> _TASK DIRECTIONS_: Will you print the lines from the one containing "Given: Click the green" through the last line, reproducing each verbatim?

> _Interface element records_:
* START *

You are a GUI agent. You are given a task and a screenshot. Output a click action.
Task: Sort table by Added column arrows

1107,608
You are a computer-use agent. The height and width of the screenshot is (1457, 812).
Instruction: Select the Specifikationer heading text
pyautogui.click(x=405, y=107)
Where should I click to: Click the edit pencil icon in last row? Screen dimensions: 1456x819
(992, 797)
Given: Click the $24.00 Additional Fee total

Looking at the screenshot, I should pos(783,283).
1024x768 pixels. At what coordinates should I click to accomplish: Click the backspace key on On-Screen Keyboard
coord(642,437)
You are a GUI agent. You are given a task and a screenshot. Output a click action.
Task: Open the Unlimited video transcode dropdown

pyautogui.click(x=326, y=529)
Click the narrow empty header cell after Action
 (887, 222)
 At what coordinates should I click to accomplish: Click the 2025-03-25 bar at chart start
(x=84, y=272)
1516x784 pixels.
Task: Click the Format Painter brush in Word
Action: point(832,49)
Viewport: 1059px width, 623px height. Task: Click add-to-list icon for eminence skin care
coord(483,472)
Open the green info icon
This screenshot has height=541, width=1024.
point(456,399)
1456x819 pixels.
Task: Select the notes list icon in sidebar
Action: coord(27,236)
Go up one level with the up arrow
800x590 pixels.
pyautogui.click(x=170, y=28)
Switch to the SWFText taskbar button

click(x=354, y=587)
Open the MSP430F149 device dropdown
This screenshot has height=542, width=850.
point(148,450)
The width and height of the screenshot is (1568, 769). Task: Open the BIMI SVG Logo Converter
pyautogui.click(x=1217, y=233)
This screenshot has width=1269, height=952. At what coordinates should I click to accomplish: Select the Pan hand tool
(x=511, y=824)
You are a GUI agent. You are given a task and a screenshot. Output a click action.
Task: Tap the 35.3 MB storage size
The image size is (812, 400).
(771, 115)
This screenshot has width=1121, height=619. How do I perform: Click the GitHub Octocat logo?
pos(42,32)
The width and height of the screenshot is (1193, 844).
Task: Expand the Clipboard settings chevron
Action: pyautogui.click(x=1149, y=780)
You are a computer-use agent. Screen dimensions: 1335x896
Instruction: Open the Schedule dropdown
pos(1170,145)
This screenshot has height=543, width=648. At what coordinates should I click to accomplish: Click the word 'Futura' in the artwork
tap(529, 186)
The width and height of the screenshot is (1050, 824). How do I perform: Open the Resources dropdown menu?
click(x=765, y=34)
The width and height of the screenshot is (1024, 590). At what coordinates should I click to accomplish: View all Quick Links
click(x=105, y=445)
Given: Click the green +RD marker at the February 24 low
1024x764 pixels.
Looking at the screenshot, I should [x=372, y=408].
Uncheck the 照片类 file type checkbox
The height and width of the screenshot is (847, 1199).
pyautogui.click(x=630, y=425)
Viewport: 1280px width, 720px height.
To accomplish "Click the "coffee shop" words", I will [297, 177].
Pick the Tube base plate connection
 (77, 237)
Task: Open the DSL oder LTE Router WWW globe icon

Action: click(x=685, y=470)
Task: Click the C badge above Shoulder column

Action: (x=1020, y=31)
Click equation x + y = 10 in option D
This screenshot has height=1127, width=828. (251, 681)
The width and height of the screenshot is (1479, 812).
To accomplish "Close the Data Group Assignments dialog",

* END *

> _SOLUTION TO THIS TASK_:
Given: Click the green +RD marker at the February 24 low
1024x764 pixels.
Looking at the screenshot, I should [x=372, y=408].
Uncheck the 照片类 file type checkbox
The height and width of the screenshot is (847, 1199).
pyautogui.click(x=630, y=425)
Viewport: 1280px width, 720px height.
To accomplish "Click the "coffee shop" words", I will [297, 177].
Pick the Tube base plate connection
 (77, 237)
Task: Open the DSL oder LTE Router WWW globe icon

Action: click(x=685, y=470)
Task: Click the C badge above Shoulder column

Action: (x=1020, y=31)
Click equation x + y = 10 in option D
This screenshot has height=1127, width=828. (251, 681)
The width and height of the screenshot is (1479, 812).
To accomplish "Close the Data Group Assignments dialog",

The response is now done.